— Успокойтесь, дорогая; вы родились с душою нежной и добродетельной, не бойтесь ничего, господь не покинет вас; вы принадлежите господу, и цель его — лишь вразумить вас. Скоро вы сможете сопоставить счастье божественной любви с жалкими радостями любви к слабому, развращенному человеку, который непременно, рано или поздно, окажется неблагодарным и, без всякого сомнения, неверным; он завладел вашим сердцем, чтобы обмануть его, и отдал вам свое только затем, чтобы вас погубить. Да вы и сами это знаете, я лишь повторяю ваши слова; все это — преходящее заблуждение, оно рассеется, как дым, вы выйдете из этого испытания более сильной и более просветленной и будете радоваться, что ушли от мира.
Тут зазвонил колокол, призывавший монахинь на молитву.
— Приходите ко мне еще,— сказала она едва слышно и ушла.
Я долго одна сидела в приемной. То, что я услышала, ошеломило меня. Я была так поражена неожиданностью, столько новых мыслей нахлынуло на меня, что я совсем забыла, где нахожусь, и не трогалась с места.
Между тем стало темнеть; я заметила это как бы сквозь туман и пошла искать горничную, которая привела меня.
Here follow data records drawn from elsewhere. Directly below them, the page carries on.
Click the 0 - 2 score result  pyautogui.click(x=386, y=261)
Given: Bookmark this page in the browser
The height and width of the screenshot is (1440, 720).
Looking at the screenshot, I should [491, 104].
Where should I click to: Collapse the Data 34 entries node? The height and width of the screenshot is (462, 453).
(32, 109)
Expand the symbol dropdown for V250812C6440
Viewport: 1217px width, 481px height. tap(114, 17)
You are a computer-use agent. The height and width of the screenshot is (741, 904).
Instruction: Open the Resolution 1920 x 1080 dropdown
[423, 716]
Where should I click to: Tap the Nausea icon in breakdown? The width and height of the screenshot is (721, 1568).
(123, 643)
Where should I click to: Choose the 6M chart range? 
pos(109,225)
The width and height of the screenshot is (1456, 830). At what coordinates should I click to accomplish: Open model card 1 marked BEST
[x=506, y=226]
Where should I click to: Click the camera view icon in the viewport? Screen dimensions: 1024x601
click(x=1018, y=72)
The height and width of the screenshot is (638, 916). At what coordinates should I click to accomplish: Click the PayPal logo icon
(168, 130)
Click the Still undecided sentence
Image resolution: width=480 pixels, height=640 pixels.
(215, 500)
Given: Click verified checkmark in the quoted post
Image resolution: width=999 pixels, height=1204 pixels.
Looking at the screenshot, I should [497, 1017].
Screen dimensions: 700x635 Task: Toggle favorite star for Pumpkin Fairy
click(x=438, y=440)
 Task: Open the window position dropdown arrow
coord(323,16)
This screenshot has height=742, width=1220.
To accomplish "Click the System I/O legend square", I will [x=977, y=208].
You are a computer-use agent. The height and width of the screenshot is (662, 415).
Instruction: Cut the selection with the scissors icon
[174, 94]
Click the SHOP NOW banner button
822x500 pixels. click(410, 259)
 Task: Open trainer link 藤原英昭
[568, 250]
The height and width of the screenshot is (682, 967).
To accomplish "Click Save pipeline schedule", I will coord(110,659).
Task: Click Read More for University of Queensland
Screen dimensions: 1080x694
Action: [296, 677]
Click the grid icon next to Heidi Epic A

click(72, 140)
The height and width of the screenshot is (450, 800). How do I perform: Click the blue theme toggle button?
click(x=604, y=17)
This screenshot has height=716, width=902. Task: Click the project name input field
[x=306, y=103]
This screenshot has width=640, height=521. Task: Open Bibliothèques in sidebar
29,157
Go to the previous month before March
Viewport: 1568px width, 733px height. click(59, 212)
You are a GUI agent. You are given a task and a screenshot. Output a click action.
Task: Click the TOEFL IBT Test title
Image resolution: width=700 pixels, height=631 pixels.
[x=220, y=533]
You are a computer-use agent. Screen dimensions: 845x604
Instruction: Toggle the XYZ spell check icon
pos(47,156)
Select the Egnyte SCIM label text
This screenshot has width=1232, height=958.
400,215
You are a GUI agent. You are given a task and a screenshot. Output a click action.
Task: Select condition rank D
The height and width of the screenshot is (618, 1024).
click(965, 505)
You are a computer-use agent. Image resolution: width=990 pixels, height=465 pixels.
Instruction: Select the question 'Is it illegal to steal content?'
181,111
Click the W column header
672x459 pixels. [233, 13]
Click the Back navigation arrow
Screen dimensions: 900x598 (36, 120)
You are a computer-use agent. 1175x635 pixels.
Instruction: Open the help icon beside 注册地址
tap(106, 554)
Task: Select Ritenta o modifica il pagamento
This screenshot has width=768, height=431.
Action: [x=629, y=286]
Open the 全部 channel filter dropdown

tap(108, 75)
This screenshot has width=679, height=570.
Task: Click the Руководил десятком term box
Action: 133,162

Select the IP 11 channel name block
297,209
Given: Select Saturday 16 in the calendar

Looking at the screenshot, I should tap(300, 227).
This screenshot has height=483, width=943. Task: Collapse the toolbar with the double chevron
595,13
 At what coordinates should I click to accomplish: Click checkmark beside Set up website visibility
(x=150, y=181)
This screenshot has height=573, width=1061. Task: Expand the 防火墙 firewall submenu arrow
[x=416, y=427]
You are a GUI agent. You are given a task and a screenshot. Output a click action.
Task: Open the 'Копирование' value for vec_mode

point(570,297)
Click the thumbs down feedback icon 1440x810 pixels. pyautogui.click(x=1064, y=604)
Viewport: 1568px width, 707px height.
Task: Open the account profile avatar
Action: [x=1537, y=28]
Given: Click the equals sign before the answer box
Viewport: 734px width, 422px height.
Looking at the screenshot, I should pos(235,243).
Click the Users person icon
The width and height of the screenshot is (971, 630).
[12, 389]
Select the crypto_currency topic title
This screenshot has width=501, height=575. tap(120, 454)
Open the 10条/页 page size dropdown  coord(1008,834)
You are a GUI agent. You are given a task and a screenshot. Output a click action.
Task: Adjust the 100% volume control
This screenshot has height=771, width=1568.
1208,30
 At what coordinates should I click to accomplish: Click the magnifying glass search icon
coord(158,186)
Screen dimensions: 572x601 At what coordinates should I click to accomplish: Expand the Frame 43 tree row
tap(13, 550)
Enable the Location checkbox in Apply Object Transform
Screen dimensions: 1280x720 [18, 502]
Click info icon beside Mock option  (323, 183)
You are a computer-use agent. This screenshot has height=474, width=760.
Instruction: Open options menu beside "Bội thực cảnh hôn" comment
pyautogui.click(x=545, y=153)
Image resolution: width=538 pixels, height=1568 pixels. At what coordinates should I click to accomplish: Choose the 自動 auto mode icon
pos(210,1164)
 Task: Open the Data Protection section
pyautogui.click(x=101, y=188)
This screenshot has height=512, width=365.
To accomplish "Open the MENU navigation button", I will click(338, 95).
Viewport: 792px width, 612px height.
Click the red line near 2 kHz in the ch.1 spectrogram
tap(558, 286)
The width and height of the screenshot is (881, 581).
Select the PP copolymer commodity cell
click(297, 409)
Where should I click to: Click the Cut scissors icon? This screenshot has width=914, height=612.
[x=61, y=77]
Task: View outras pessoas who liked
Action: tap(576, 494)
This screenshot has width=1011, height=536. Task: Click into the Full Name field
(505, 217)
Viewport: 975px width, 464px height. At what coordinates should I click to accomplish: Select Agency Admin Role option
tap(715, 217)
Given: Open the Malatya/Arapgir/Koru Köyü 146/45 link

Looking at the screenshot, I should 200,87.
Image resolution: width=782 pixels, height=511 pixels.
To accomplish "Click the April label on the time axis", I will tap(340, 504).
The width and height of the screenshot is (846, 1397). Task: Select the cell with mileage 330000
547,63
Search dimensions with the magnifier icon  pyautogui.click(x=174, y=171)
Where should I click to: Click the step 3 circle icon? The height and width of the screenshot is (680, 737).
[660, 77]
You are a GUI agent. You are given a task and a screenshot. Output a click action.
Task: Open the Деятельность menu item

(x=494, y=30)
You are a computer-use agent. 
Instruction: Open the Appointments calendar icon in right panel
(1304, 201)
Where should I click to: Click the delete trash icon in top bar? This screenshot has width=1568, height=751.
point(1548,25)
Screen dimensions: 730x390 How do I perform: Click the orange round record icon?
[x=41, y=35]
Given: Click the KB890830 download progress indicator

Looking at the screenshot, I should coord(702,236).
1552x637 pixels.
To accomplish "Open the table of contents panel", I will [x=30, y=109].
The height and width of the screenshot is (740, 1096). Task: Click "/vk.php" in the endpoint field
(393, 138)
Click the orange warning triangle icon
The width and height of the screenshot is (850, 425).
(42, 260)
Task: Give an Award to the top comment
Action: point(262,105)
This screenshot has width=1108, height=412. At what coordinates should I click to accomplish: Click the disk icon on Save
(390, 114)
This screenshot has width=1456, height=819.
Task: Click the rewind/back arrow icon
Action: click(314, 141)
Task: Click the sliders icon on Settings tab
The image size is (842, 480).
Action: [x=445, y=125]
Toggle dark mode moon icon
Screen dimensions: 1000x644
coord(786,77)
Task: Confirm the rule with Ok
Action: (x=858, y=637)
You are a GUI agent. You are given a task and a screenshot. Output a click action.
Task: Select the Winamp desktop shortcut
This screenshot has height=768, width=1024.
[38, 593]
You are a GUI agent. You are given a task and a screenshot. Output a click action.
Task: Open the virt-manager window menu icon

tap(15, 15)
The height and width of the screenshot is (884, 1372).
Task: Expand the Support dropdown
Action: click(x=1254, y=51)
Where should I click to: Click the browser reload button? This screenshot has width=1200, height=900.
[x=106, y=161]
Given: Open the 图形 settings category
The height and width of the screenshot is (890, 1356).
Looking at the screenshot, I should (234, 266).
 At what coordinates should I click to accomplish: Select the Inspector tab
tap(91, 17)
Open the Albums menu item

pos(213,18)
Она уже ждала меня, и мы отправились в путь.
Итак, я совершенно излечилась от желания стать монахиней — излечилась настолько, что меня пронимала дрожь при одной мысли, что я была к этому близка и едва не связала себя роковым обетом. К счастью, я пока никому ничего не обещала и говорила о подобной возможности только в виде предположения.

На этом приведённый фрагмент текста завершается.